#### [Instructions for the task]
A word-for-word restatement of all the records is the required answer.
#####
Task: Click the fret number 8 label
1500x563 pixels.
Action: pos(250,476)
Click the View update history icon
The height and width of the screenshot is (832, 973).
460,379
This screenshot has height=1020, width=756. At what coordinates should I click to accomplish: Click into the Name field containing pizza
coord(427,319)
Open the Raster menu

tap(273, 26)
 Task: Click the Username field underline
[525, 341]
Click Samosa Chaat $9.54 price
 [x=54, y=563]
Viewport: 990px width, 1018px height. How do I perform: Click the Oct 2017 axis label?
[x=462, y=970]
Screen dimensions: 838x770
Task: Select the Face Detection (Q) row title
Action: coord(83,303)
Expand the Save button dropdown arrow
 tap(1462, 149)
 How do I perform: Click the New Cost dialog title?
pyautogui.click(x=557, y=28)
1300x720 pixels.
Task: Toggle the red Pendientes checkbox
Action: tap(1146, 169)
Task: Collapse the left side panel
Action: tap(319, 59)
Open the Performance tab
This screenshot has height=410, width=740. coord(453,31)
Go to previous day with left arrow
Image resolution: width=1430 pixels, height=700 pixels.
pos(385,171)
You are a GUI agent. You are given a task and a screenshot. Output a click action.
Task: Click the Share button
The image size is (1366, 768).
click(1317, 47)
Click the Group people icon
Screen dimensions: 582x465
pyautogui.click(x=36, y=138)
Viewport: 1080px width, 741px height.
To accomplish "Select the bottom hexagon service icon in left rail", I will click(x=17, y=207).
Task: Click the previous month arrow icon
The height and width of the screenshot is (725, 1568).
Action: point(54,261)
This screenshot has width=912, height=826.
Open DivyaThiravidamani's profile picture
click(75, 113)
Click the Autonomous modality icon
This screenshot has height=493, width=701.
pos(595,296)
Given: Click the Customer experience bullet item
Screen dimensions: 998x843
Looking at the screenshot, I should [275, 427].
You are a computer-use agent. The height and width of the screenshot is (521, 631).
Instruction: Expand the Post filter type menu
#####
#### [Final answer]
Task: Click the fret number 8 label
1500x563 pixels.
Action: pos(250,476)
Click the View update history icon
The height and width of the screenshot is (832, 973).
460,379
This screenshot has height=1020, width=756. At what coordinates should I click to accomplish: Click into the Name field containing pizza
coord(427,319)
Open the Raster menu

tap(273, 26)
 Task: Click the Username field underline
[525, 341]
Click Samosa Chaat $9.54 price
 [x=54, y=563]
Viewport: 990px width, 1018px height. How do I perform: Click the Oct 2017 axis label?
[x=462, y=970]
Screen dimensions: 838x770
Task: Select the Face Detection (Q) row title
Action: coord(83,303)
Expand the Save button dropdown arrow
 tap(1462, 149)
 How do I perform: Click the New Cost dialog title?
pyautogui.click(x=557, y=28)
1300x720 pixels.
Task: Toggle the red Pendientes checkbox
Action: tap(1146, 169)
Task: Collapse the left side panel
Action: tap(319, 59)
Open the Performance tab
This screenshot has height=410, width=740. coord(453,31)
Go to previous day with left arrow
Image resolution: width=1430 pixels, height=700 pixels.
pos(385,171)
You are a GUI agent. You are given a task and a screenshot. Output a click action.
Task: Click the Share button
The image size is (1366, 768).
click(1317, 47)
Click the Group people icon
Screen dimensions: 582x465
pyautogui.click(x=36, y=138)
Viewport: 1080px width, 741px height.
To accomplish "Select the bottom hexagon service icon in left rail", I will click(x=17, y=207).
Task: Click the previous month arrow icon
The height and width of the screenshot is (725, 1568).
Action: point(54,261)
This screenshot has width=912, height=826.
Open DivyaThiravidamani's profile picture
click(75, 113)
Click the Autonomous modality icon
This screenshot has height=493, width=701.
pos(595,296)
Given: Click the Customer experience bullet item
Screen dimensions: 998x843
Looking at the screenshot, I should [275, 427].
You are a computer-use agent. The height and width of the screenshot is (521, 631).
Instruction: Expand the Post filter type menu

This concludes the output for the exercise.